There was also some discussion that automated trading platforms that take signals from Twitter feeds such as AP’s had “mini crashes” as they were programmed to react to bad news like this from trusted and verified sources.
The AP later clarified the hack via an alternate account, and the White House confirmed the President was unharmed.
What this points to is that now Twitter feeds of news organisations, and in fact any company have become mission critical.
This attack is a timely reminder to review what security processes you have in place for your personal and corporate social media accounts.
TechCrunch reported that the hack was preceded by a Phishing attack on AP reporters. This is a simple “social engineering” trick which asks someone to click on a link, and in this case the person who clicked on the link may have unwittingly given the AP main twitter account password to the hackers.
What is needed to stop simple hacking exploits such as this is better login and account security on social media platforms.
Facebook already offers this, and I have the feature turned on (they call it login approvals) for my personal account.
You should read how do to this, and I recommend you enable it today.
Google also offers this feature (called 2-step), and this can be applied to all Google products, including your Google account, Gmail, YouTube and Google+. If you don’t want to get hacked, turn this on today – read how on the 2-step site.
If you run a WordPress blog, you should also turn on this feature. I have it enabled on all of my personal blogs.
I use a plugin and service provided by Duo Security. They have a sophisticated mobile app for most platforms (including Blackberry 10) which allows you to authenticate your access via SMS, phone call or “Duo Push” which is unique to Duo.
In fact I suggest you start with your WordPress blog, as you can then add the 3rd party codes to the same app and run almost every service via Duo.
By adding this plugin, it has also thwarted the latest WordPress bonet attack, as without the right code, you can’t get in.
Personally, I have 2-factor enabled on all services that allow it, including Cloudflare, Amazon S3, Apple and Dropbox (the links take you to instructions on how to enable on each platform) – and you can use the Duo app above to enrol all of these services – even Facebook. Read how to do this on the Duo 3rd party page.

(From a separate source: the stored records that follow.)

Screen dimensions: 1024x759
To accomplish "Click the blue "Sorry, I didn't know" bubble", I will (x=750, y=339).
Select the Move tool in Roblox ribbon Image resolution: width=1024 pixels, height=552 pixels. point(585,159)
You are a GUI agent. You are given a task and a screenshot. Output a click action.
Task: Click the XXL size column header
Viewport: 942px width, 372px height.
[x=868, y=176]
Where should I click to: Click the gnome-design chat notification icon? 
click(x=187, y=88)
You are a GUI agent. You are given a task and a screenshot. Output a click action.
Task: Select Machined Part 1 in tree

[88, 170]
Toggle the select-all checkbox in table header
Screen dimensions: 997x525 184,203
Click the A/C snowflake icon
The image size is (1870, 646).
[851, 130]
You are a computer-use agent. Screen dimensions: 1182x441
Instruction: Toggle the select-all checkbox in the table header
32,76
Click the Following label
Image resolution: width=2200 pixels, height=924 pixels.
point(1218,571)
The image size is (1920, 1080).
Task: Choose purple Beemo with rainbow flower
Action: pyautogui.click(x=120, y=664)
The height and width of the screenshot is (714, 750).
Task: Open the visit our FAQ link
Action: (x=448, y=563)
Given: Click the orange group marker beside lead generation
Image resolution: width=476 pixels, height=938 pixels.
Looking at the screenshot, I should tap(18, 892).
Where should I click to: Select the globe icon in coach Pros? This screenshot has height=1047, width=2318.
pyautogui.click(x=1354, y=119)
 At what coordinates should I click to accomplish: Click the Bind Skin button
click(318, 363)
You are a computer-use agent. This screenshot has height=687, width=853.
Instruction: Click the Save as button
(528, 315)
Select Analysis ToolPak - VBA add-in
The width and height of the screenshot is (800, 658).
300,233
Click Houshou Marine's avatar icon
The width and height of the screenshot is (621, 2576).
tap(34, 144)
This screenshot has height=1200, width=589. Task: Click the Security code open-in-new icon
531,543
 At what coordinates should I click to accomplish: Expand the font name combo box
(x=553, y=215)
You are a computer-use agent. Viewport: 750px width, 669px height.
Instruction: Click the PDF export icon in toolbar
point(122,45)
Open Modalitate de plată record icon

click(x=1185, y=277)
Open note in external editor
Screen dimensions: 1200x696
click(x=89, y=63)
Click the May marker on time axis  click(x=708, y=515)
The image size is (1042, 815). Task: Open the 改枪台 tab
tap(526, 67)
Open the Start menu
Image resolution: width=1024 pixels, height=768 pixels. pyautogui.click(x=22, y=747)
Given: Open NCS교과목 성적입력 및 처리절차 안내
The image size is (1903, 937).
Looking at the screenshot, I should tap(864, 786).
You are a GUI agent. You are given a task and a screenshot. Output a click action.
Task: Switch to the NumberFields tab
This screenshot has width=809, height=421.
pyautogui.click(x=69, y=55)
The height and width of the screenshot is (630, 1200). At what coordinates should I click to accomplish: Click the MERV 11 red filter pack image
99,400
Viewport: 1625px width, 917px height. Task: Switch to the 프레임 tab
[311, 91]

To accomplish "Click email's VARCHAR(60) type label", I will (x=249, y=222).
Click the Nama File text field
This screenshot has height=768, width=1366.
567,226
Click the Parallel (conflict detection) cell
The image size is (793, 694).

It gives me some extra piece of mind that my accounts will be harder to hack, and if someone does get my password through a smart phishing attack, they will still have to pass the 2-factor authentication test. Furthermore, unless they have access to my mobile phone which generates these one-time codes, just like a banking “dongle” or RSA SecurID token, my accounts are probably pretty safe.
If you run the social media accounts for your company, or personally, consider switching to 2-factor authentication today.
As with any additional security layer, there is the slight inconvenience when I log in, but the 10 extra seconds it takes to grab the code from my phone (which is always with me) is much less than the reputation damage and clean-up I would need to go through if someone hacked one of my social media accounts and started tweeting nasty things at me and my followers, damaging my reputation and my personal brand.